(Exercise)
Repeat nothing but the lines below running from the one containing "The image size is (582, 487)." to the one containing "Task: Click the Oct.20 axis label". Keep both end lines.

(Saved data entries)
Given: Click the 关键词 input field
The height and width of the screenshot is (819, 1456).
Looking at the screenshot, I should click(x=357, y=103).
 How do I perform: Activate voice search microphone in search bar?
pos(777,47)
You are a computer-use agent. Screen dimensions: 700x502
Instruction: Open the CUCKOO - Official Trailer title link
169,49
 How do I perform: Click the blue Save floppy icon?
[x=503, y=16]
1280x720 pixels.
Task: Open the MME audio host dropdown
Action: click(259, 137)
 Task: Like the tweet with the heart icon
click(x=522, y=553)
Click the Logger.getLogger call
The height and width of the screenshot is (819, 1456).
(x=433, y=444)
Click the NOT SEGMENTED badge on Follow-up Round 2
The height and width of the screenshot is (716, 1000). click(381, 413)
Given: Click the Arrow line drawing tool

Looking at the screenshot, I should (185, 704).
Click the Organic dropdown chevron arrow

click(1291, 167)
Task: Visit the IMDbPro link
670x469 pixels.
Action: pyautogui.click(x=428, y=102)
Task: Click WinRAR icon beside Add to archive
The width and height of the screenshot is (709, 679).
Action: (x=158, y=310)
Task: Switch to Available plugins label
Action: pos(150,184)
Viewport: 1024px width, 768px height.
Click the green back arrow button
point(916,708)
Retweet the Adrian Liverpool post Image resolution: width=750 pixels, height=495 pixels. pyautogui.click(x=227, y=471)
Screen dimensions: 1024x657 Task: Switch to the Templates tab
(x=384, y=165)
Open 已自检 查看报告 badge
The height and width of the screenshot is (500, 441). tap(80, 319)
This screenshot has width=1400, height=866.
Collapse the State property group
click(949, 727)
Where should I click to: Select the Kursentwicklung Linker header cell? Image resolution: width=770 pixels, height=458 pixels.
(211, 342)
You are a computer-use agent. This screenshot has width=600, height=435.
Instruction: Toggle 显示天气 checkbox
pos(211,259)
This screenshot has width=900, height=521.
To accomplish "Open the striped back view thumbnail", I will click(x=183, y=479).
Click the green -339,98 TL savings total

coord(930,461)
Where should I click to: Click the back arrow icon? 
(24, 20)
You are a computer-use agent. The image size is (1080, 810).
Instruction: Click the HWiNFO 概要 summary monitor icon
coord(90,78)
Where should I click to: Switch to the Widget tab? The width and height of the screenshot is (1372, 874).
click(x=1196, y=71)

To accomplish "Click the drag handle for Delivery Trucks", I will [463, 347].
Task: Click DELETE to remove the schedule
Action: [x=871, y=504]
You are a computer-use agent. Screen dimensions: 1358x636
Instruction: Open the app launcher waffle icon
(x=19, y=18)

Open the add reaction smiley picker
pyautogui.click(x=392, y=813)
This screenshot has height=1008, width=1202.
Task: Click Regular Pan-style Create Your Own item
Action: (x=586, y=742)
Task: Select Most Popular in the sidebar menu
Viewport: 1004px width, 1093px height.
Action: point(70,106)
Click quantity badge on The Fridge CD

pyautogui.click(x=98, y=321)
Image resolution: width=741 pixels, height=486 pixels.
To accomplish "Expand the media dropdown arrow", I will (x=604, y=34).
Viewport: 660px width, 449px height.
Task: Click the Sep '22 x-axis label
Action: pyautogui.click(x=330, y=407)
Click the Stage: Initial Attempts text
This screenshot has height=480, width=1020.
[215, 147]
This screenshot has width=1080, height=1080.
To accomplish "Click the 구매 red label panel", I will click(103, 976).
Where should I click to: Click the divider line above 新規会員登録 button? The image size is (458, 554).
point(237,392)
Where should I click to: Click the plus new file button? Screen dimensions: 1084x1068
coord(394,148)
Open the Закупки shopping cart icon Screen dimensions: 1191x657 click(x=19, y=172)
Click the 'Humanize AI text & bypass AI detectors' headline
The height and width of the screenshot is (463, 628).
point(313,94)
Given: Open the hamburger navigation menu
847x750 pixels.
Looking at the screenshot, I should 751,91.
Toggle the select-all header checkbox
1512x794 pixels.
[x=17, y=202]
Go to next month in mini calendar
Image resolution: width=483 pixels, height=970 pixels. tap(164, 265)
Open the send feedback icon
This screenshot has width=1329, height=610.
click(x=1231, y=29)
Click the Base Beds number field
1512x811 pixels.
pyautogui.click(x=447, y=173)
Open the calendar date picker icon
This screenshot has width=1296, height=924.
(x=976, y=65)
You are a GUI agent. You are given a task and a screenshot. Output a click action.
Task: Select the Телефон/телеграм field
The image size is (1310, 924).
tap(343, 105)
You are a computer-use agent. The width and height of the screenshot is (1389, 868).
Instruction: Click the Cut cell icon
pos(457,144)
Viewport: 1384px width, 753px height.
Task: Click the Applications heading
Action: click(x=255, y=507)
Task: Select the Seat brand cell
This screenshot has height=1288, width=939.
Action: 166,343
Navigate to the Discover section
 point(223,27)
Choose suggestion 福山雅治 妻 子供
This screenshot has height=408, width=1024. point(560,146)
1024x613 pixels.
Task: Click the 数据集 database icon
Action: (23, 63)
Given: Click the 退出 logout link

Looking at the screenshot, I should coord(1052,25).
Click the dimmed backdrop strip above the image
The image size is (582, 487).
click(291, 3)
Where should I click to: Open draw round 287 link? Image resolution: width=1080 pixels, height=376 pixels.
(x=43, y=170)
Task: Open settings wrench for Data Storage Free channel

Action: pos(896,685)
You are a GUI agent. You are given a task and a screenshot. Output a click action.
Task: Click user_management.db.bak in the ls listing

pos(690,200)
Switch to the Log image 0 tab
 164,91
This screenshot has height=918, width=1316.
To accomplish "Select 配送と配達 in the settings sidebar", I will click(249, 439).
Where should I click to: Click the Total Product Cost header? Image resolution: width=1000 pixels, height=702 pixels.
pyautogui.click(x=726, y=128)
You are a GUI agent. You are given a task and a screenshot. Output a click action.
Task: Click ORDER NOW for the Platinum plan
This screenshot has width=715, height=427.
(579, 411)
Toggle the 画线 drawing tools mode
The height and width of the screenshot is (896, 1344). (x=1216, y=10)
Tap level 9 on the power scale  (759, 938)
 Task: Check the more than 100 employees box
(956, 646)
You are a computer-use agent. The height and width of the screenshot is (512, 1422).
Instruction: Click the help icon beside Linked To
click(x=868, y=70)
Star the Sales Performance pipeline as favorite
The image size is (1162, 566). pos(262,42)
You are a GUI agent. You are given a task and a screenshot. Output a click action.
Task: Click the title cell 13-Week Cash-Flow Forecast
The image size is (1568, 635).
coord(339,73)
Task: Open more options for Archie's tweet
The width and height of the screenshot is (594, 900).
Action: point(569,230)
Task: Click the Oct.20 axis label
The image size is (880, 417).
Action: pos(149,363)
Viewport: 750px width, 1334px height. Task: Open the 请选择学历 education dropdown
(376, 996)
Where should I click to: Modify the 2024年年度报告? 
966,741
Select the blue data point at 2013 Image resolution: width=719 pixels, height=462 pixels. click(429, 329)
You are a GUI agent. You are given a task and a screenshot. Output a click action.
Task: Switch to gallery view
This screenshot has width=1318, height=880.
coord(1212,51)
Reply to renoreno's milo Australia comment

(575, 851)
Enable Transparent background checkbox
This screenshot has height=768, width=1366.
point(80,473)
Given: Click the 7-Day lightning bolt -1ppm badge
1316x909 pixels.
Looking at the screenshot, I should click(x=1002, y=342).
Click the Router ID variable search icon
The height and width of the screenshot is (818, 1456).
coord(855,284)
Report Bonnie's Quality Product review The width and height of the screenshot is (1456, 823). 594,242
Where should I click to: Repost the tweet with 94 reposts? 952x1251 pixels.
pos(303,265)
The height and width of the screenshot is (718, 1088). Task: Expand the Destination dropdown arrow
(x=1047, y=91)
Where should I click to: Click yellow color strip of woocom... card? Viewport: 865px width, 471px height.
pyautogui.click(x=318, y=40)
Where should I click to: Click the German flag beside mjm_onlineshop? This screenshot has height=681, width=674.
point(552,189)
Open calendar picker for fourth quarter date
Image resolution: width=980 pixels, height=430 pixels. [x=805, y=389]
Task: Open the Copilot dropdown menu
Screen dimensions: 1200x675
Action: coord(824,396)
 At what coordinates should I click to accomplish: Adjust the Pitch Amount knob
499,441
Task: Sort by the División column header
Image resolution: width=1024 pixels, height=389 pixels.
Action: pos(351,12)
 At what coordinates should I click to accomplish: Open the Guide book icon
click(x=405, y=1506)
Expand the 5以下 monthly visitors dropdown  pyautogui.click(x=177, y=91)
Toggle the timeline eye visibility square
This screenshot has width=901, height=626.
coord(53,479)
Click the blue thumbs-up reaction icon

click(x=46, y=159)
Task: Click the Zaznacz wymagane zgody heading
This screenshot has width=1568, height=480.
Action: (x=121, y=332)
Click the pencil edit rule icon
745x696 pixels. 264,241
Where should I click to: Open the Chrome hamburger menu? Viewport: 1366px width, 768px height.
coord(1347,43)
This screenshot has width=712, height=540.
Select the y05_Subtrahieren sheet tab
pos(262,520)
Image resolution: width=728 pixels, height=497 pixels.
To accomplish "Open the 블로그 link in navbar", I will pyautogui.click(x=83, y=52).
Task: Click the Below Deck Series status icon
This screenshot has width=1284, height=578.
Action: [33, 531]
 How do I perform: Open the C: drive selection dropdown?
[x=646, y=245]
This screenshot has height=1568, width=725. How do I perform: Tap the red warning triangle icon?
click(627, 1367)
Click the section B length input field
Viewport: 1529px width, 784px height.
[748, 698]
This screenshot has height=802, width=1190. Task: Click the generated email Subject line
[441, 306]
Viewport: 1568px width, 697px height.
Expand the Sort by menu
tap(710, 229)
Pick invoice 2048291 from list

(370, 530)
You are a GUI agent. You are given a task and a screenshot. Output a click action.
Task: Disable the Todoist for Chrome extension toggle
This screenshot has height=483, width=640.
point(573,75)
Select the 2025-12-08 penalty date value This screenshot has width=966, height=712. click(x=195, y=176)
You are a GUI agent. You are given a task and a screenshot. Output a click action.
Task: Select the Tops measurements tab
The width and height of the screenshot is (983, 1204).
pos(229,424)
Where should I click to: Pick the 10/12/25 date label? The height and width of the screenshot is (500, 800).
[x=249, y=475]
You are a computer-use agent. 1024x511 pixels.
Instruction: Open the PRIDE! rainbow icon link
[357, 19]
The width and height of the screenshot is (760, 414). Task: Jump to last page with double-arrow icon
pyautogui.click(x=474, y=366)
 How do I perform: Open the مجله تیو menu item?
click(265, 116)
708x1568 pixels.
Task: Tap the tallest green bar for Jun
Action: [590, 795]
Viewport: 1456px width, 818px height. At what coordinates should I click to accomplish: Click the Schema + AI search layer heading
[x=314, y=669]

(Response box)
The image size is (582, 487).
click(291, 3)
Where should I click to: Open draw round 287 link? Image resolution: width=1080 pixels, height=376 pixels.
(x=43, y=170)
Task: Open settings wrench for Data Storage Free channel

Action: pos(896,685)
You are a GUI agent. You are given a task and a screenshot. Output a click action.
Task: Click user_management.db.bak in the ls listing

pos(690,200)
Switch to the Log image 0 tab
 164,91
This screenshot has height=918, width=1316.
To accomplish "Select 配送と配達 in the settings sidebar", I will click(249, 439).
Where should I click to: Click the Total Product Cost header? Image resolution: width=1000 pixels, height=702 pixels.
pyautogui.click(x=726, y=128)
You are a GUI agent. You are given a task and a screenshot. Output a click action.
Task: Click ORDER NOW for the Platinum plan
This screenshot has width=715, height=427.
(579, 411)
Toggle the 画线 drawing tools mode
The height and width of the screenshot is (896, 1344). (x=1216, y=10)
Tap level 9 on the power scale  (759, 938)
 Task: Check the more than 100 employees box
(956, 646)
You are a computer-use agent. The height and width of the screenshot is (512, 1422).
Instruction: Click the help icon beside Linked To
click(x=868, y=70)
Star the Sales Performance pipeline as favorite
The image size is (1162, 566). pos(262,42)
You are a GUI agent. You are given a task and a screenshot. Output a click action.
Task: Click the title cell 13-Week Cash-Flow Forecast
The image size is (1568, 635).
coord(339,73)
Task: Open more options for Archie's tweet
The width and height of the screenshot is (594, 900).
Action: point(569,230)
Task: Click the Oct.20 axis label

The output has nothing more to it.